TASK BRIEF: Across the entries below, how many lines include "Returns"? Give the number and nothing else.

[Stored entries]

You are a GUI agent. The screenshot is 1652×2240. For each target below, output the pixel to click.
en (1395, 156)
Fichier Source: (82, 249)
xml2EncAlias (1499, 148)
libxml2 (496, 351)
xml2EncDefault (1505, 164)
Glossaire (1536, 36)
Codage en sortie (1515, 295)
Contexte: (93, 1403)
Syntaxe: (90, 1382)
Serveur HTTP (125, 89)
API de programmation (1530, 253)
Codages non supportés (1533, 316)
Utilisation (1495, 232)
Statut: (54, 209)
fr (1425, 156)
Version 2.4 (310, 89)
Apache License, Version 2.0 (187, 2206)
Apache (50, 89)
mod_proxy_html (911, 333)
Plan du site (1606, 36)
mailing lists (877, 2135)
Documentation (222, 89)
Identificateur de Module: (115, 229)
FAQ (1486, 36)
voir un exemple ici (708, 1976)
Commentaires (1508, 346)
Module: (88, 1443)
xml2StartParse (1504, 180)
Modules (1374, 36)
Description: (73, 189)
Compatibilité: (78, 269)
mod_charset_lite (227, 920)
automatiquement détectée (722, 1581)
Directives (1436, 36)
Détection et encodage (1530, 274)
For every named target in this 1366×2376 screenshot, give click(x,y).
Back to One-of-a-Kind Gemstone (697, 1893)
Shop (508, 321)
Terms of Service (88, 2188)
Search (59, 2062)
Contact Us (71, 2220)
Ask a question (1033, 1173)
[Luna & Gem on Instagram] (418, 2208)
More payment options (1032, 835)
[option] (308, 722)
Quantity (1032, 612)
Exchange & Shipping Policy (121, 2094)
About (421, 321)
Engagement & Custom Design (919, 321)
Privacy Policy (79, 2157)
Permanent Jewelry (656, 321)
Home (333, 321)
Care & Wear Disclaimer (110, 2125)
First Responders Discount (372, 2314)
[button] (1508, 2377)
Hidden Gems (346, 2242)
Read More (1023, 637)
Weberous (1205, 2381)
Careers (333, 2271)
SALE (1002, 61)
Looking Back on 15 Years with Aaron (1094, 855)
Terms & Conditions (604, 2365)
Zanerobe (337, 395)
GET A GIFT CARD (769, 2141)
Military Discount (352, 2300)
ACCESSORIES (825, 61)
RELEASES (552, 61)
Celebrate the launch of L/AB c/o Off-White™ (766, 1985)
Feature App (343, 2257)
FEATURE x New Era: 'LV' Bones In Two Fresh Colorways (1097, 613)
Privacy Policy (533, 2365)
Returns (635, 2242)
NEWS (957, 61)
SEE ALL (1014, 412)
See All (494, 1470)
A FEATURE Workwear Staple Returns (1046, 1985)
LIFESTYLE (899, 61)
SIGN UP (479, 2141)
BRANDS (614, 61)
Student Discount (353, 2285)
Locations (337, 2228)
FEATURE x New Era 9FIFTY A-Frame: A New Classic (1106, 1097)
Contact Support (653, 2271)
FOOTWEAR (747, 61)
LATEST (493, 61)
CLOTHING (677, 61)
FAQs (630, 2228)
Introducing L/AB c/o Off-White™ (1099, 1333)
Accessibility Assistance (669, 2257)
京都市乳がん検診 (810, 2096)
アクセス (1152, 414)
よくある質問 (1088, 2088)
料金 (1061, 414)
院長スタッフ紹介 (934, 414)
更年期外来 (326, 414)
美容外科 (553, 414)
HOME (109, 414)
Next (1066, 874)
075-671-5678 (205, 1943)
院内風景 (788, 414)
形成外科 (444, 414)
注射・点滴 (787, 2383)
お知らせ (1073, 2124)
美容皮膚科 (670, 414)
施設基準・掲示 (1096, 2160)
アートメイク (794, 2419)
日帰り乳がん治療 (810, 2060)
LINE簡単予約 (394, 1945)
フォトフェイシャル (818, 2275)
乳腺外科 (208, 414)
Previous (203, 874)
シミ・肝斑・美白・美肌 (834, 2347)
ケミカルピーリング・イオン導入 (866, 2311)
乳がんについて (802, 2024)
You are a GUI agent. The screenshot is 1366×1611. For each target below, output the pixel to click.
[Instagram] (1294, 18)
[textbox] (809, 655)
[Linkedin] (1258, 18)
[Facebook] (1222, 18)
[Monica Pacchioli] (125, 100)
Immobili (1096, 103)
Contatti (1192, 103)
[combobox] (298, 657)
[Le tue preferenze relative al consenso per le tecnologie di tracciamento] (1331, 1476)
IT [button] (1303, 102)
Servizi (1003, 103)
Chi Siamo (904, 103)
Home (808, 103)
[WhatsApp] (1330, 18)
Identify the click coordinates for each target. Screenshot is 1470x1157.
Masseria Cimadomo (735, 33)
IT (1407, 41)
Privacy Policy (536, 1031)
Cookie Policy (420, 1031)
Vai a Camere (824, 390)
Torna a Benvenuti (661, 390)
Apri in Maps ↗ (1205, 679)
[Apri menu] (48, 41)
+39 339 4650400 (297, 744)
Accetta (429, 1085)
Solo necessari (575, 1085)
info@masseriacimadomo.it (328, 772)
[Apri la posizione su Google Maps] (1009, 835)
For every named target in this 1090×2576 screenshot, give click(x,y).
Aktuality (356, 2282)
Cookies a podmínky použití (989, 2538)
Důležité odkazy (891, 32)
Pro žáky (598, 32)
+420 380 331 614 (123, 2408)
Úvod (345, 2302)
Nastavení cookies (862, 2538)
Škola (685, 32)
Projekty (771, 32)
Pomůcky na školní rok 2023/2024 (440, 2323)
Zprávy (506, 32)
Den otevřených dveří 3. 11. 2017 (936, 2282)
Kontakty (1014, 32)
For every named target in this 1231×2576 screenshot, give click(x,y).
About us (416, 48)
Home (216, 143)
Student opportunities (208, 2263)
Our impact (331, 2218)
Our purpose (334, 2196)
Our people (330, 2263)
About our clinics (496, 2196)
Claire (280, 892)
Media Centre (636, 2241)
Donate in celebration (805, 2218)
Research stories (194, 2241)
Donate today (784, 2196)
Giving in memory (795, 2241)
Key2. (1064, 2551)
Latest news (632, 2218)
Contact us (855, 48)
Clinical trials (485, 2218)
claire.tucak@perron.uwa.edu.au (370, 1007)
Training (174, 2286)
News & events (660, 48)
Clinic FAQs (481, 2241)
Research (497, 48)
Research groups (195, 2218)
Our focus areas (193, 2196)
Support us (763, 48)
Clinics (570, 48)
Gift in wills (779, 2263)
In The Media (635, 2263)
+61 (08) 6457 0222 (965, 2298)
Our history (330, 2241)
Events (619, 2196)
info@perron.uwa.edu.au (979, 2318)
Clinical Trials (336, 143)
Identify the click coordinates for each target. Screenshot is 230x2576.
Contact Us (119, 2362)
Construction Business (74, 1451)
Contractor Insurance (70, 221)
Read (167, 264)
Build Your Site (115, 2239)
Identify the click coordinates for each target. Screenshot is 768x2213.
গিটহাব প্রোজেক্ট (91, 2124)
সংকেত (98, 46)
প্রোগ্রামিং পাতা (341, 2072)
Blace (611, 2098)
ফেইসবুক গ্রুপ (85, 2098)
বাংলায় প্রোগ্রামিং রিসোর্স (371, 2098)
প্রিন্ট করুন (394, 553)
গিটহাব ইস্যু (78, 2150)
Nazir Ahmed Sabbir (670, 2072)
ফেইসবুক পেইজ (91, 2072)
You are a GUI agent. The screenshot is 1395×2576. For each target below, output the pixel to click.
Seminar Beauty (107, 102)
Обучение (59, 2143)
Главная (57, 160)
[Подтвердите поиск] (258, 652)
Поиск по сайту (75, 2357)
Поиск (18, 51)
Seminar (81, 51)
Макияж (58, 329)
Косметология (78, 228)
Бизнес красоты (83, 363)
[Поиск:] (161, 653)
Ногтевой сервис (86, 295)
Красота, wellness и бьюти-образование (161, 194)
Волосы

TASK OUTPUT: 2